The Gut Microbiota in Inflammatory Bowel Disease

Abstract

Epidemiological surveys indicate that the incidence of inflammatory bowel disease (IBD) is increasing rapidly with the continuous growth of the economy. A large number of studies have investigated the relationship between the genetic factors related to the susceptibility to IBD and the gut microbiota of patients by using high-throughput sequencing. IBD is considered the outcome of the interaction between host and microorganisms, including intestinal microbial factors, abnormal immune response, and a damaged intestinal mucosal barrier. The imbalance of microbial homeostasis leads to the colonization and invasion of opportunistic pathogens in the gut, which increases the risk of the host immune response and promotes the development of IBD. It is critical to identify the specific pathogens related to the pathogenesis of IBD. An in-depth understanding of various pathogenic factors is of great significance for the early detection of IBD. This review highlights the role of gut microbiota in the pathogenesis of IBD and provides a theoretical basis for the personalized approaches that modulate the gut microbiota to treat IBD.

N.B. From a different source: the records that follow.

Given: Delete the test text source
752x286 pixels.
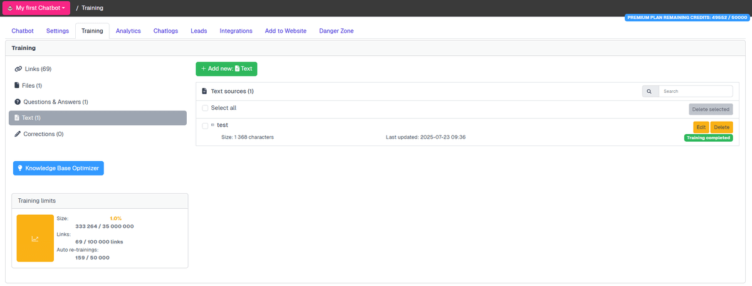Looking at the screenshot, I should coord(721,127).
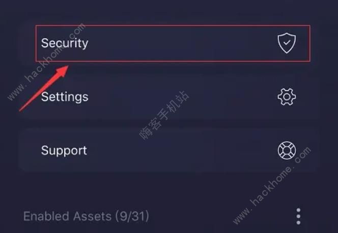Select the Security text label
The image size is (338, 233).
[65, 43]
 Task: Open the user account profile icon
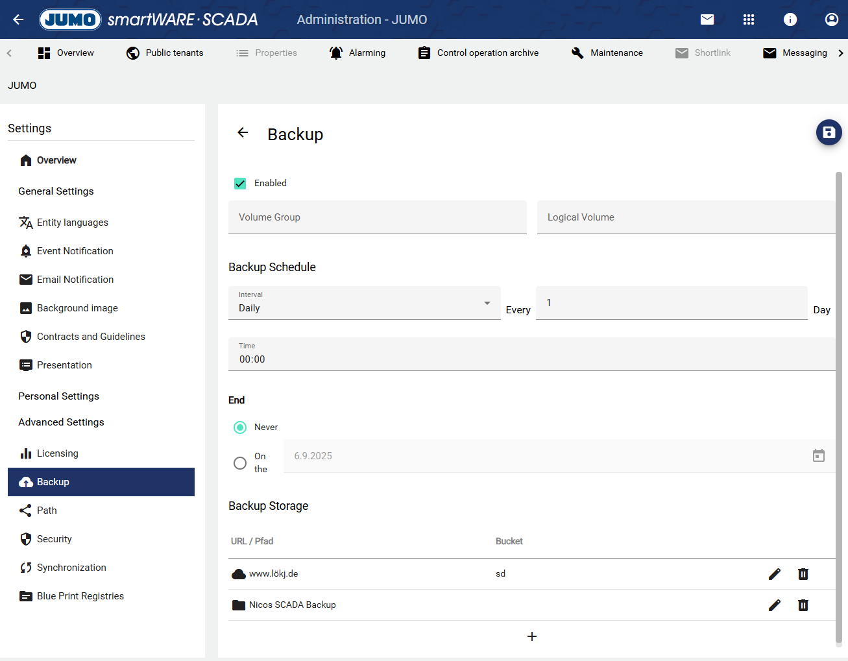coord(831,19)
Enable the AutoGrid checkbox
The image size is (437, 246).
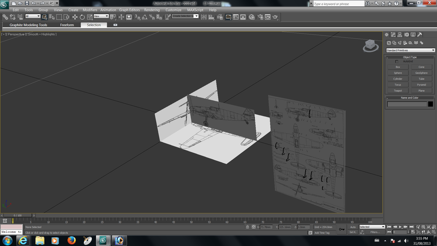[x=397, y=61]
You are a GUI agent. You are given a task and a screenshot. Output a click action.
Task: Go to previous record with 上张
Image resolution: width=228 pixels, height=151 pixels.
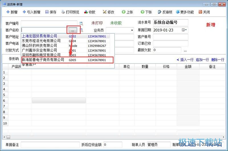tap(127, 12)
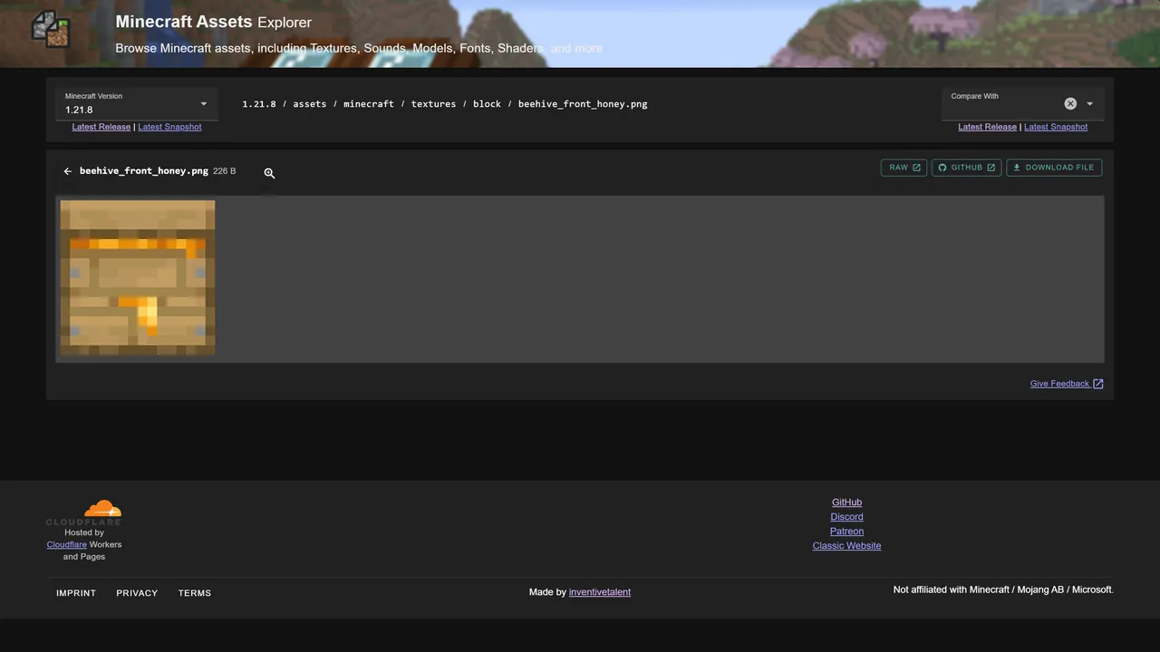Navigate to textures breadcrumb folder

click(433, 104)
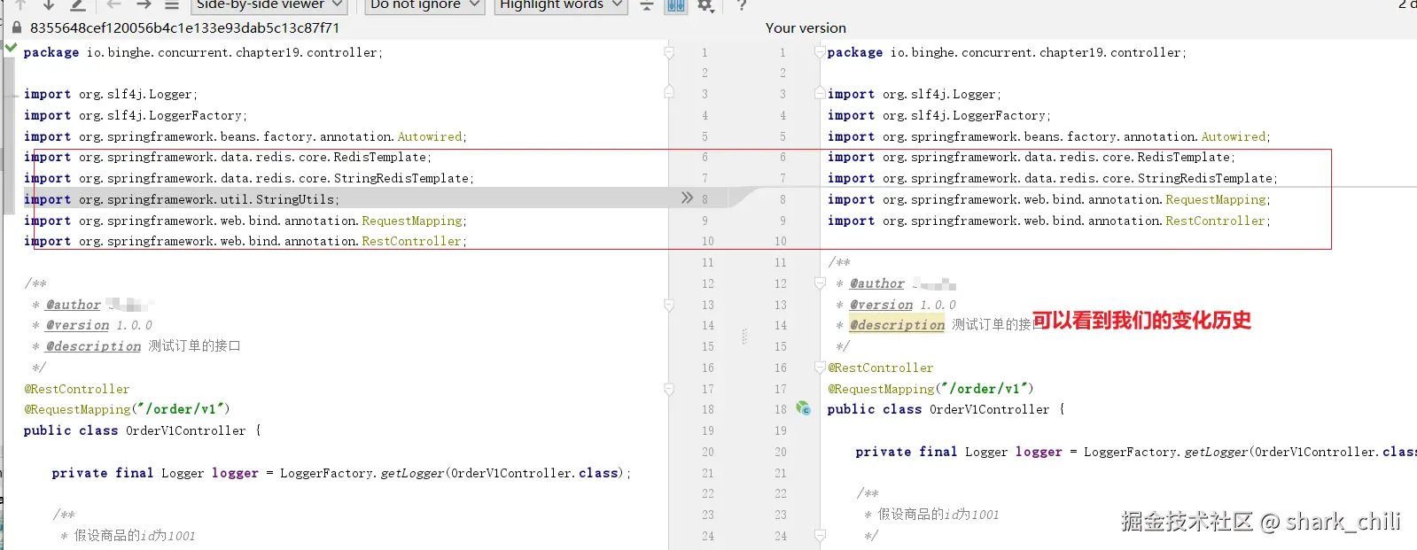Image resolution: width=1417 pixels, height=550 pixels.
Task: Click the read-only lock icon
Action: [16, 28]
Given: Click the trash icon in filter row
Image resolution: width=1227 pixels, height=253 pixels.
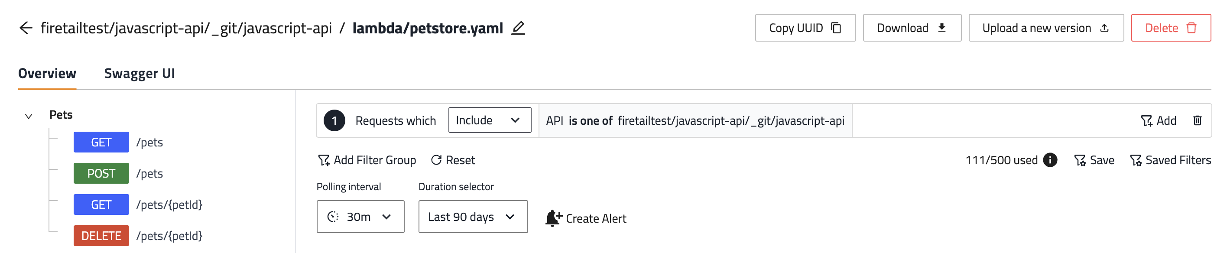Looking at the screenshot, I should [1197, 121].

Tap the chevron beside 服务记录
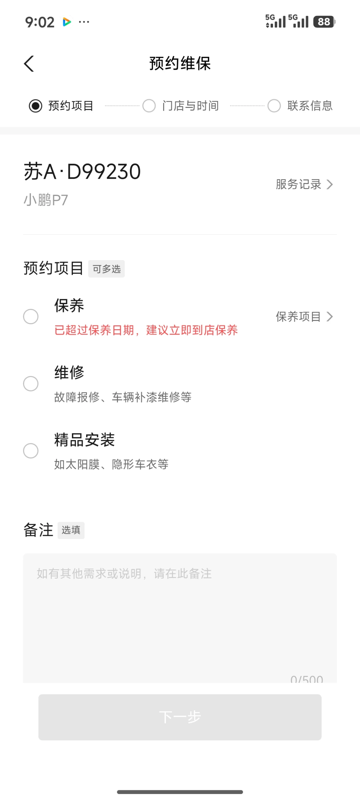(329, 184)
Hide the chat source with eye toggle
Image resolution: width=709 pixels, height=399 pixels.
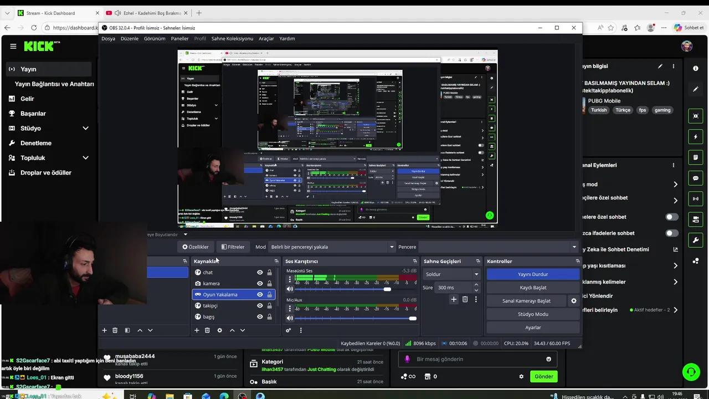(260, 272)
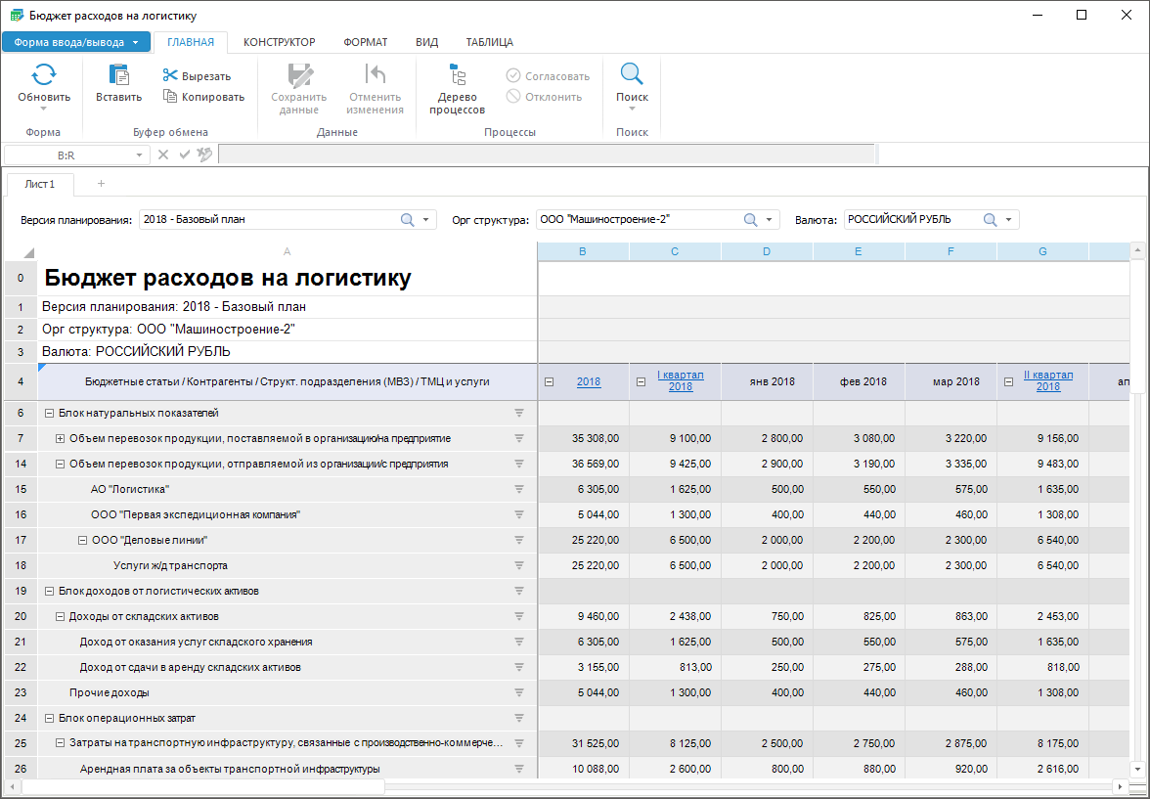Open filter icon on АО "Логистика" row
Image resolution: width=1150 pixels, height=799 pixels.
(x=519, y=489)
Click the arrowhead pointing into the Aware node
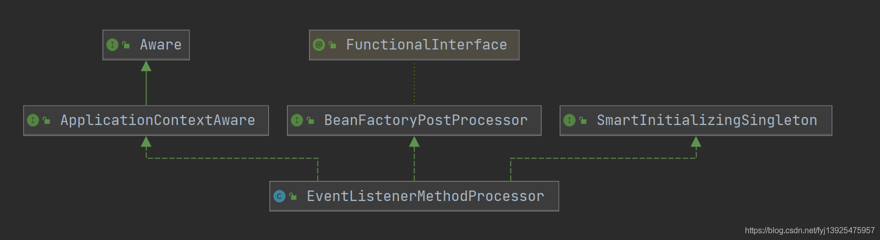 click(x=146, y=66)
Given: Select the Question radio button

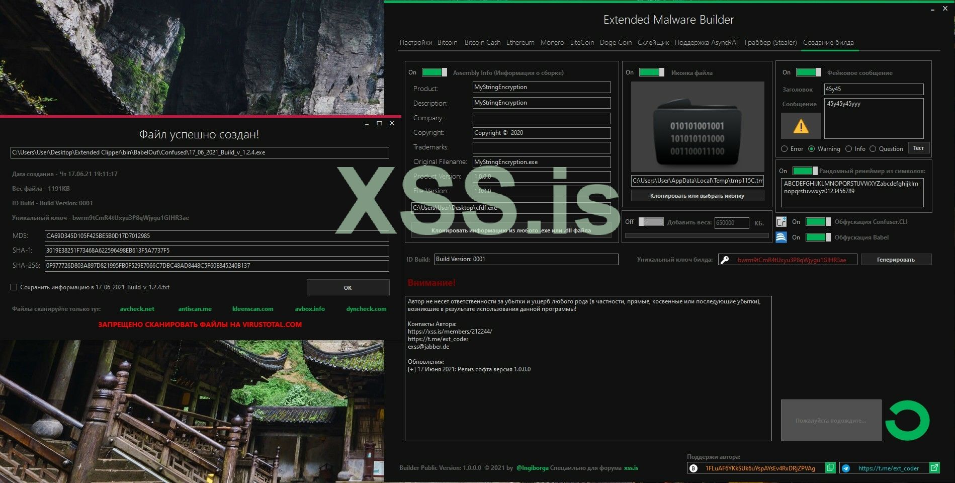Looking at the screenshot, I should pyautogui.click(x=873, y=149).
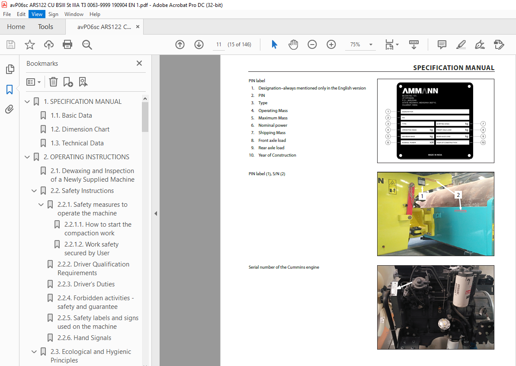The width and height of the screenshot is (516, 366).
Task: Click the Star favorite icon in toolbar
Action: click(x=29, y=45)
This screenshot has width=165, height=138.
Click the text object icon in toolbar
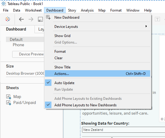pos(157,19)
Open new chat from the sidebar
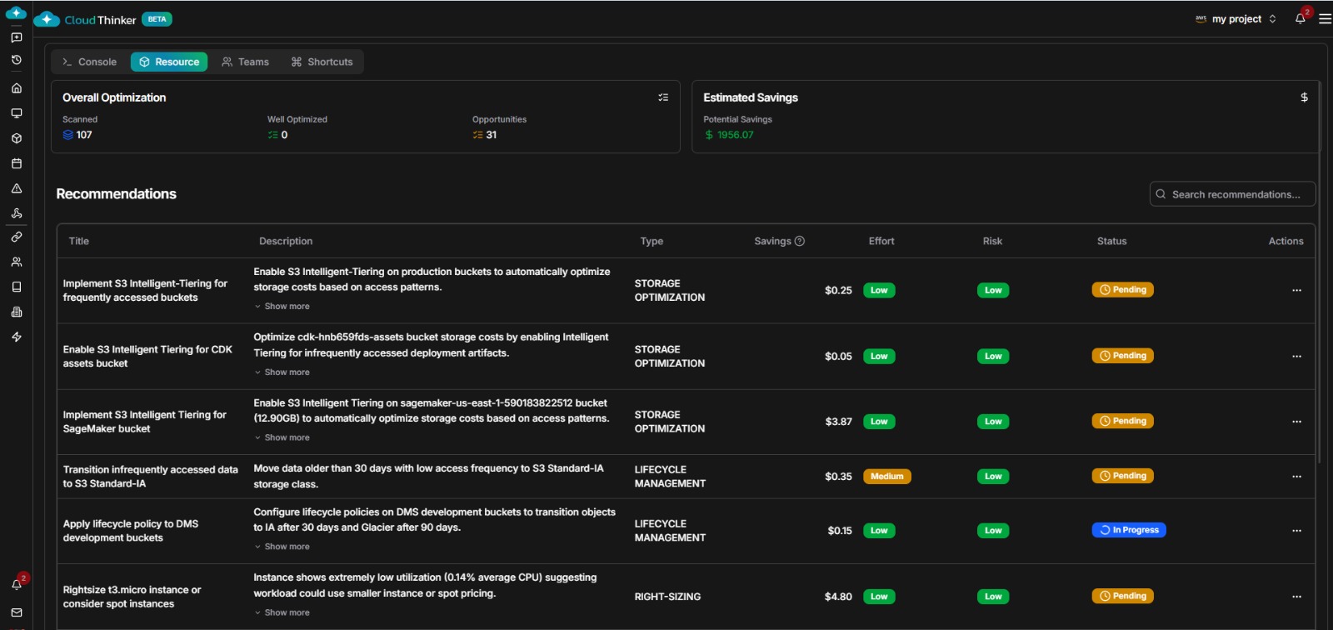This screenshot has width=1333, height=630. [16, 38]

Keywords: IBD; gut microbiota; inflammatory bowel disease; metabolite; treatment.

Figure 1

Evidence of the gut microbiota enriched in UC and CD playing a vital role in pathogenesis. Circos plots showing the correlation of bacteria with pathogenesis in IBD. The red ribbons represent the higher production of bacteria enriched in IBD development. The blue ribbons represent the lower production of bacteria enriched in IBD. The causality of the microbiota in IBD has not yet been fully elucidated. Different taxa are divided into six groups and colored by the phylum.

Figure 2

Diagram summarizing the pathogenic interaction between the gut microbiome and intestinal epithelial barrier in IBD. NLRX1 boosts the dysbiosis to induce the ileac inflammation via SIRT1 signaling pathway with enrichment of Veillonella and Clostridium. SCFAs produced by microbiota induce the activation of NLRP3 through GPR43 and GPR109A and protect colitis through IL-18. A. parvulum produce H2S to induce ileac inflammation by mitochondrial damage. NLRP6 is a key regulator to facilitate the colonization of A. muciniphila via IL-18 and IL-10 to promote IBD onset. AIEC penetrate the mucus layer and adhere to intestinal epithelial cells through FimH and ceacam6. Enterotoxin secreted by E. coli induce IBD by the NF-κB pathway. SIRT1 participates in the inflammation by stimulating Paneth cell to reflect the bile acids metabolism via the NF-κB signaling pathway. Klebsiella pneumoniae invades intestinal epithelial cells and promotes the secretion of IL-1β and TNF by interacting with macrophages. Fusobacterium nucleatum upregulates CARD3 via NOD2 in colonic epithelial cells to activate the IL-17F/NF-κB signaling pathway. Faecalibacterium prausnitzii produce butyrate to inhibit the IL-6/STAT3/IL-17 pathway to activate Foxp3.The soluble factors released by apoptotic intestinal epithelial cells through caspase3/7 facilitate the colonization of Enterobacteriaceae by driving the pyruvate formate-lyase-encoding pflB gene.

Figure 3

Diagram summarizing the interaction between immune cells and the microbiota in IBD. Necrotic intestinal mucosal cells activate macrophages to produce IL-6 and TGF-β through STAT3 and RORγt, which induce the differentiation of Th17 cells. IL-6 and low levels of TGF-β can stimulate T cells to differentiate into Th 17. High-levels of TGF-β can inhibit the production of Th 17 cells and promote the production of Treg cells. SFB can induce Th17 cells to secrete IL-17 and IL-22 and promote intestinal inflammation. The Clostridium spp. resulted in the production of Tregs. B. fragilis induced Tregs by the IBD-related genes Atg16L1 and NOD2. B. thetaiotaomicron recapitulate the effects of gut microbiota and induce Tregs to influence the immune system in IBD. Klebsiella pneumoniae improve the induction of Th1 cell to induce the occurrence of inflammation.